REQUIRED ACTION =>
The lines to copy are those with "computer" in them. Pull each one from the entries below.

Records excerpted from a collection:
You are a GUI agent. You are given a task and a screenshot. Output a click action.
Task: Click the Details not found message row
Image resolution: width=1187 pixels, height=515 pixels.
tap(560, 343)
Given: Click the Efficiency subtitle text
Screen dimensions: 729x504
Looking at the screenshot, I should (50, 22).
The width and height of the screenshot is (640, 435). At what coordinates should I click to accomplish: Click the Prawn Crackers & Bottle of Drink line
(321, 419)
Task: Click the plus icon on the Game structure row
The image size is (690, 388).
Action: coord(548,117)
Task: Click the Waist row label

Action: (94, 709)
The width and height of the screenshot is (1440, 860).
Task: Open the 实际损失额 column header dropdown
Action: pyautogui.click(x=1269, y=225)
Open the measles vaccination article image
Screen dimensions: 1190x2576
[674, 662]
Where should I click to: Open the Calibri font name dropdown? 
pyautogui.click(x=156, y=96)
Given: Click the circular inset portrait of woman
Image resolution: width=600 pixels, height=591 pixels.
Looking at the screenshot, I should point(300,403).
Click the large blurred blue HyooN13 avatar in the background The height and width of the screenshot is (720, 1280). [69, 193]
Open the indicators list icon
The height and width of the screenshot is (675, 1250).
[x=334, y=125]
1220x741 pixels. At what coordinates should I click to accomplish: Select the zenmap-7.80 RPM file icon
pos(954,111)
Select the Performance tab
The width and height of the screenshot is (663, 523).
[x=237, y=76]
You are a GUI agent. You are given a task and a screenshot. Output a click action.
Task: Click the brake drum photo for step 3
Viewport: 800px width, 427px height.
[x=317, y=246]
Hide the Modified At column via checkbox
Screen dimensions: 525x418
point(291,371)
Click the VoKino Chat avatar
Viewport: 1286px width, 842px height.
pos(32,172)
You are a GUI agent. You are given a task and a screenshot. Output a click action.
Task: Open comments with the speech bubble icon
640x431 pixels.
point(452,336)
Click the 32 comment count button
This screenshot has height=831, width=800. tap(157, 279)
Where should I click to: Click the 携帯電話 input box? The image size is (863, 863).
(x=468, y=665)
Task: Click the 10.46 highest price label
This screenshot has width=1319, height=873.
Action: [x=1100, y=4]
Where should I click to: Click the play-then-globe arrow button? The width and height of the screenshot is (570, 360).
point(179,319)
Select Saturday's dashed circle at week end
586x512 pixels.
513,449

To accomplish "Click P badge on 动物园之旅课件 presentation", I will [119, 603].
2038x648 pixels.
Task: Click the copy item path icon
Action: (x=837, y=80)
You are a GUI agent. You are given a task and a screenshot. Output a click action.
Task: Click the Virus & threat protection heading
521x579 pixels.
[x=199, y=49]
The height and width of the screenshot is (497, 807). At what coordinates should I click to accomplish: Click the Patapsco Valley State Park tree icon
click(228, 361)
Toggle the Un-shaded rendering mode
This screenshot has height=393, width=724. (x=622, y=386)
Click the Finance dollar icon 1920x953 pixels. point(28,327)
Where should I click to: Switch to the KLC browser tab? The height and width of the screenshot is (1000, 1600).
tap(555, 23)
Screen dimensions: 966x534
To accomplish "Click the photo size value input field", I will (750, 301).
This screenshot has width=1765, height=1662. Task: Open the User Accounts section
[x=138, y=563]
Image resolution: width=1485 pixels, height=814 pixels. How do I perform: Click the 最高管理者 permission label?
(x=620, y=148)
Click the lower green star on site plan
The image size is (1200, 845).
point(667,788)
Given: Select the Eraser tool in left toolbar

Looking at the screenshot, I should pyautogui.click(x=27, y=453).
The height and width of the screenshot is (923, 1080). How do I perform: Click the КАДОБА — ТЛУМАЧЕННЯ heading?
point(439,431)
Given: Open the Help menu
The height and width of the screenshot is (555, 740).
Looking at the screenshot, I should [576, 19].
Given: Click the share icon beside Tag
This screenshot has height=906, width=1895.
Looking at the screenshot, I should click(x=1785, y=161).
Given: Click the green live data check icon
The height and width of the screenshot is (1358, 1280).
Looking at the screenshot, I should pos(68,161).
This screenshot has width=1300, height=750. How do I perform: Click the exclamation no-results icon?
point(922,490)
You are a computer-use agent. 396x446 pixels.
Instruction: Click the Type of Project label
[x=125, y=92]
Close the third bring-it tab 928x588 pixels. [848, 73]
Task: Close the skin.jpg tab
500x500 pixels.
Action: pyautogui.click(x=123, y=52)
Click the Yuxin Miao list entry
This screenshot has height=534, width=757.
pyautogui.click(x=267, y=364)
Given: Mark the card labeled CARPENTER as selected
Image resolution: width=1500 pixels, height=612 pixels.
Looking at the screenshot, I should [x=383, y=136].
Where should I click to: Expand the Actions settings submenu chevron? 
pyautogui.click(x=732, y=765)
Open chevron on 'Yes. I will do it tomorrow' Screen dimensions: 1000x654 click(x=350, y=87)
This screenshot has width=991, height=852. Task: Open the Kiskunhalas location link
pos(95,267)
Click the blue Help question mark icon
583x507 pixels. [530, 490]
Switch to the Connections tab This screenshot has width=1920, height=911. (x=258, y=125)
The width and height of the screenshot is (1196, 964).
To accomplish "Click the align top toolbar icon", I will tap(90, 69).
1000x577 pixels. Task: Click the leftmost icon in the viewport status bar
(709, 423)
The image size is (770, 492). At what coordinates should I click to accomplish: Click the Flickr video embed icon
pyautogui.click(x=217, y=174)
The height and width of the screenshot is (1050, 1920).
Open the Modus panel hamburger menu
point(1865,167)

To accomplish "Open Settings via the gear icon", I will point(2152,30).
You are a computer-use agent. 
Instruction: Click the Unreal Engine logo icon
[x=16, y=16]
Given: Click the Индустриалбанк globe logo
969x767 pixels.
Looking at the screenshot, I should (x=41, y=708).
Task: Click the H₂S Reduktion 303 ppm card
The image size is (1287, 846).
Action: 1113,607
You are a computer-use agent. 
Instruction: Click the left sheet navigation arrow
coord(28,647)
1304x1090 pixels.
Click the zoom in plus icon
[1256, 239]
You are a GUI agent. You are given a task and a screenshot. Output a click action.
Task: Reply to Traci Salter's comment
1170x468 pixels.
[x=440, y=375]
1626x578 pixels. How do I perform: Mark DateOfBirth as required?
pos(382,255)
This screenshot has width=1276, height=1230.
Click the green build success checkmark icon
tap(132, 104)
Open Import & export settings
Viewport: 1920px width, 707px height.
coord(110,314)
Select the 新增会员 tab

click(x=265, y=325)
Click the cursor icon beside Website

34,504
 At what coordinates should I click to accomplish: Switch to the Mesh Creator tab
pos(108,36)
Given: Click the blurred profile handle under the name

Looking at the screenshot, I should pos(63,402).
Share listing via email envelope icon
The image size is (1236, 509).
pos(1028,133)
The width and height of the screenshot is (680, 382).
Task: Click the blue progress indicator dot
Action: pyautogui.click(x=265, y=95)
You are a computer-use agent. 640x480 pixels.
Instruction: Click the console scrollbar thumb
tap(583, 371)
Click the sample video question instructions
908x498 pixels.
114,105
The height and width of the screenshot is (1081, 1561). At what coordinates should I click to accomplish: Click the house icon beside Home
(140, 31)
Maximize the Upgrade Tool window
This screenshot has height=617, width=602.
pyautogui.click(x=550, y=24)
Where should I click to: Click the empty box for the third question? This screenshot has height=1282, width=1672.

WRITTEN ANSWER =>
You are a computer-use agent. 396x446 pixels.
You are a computer-use agent. 
You are a computer-use agent. 
You are a computer-use agent. 640x480 pixels.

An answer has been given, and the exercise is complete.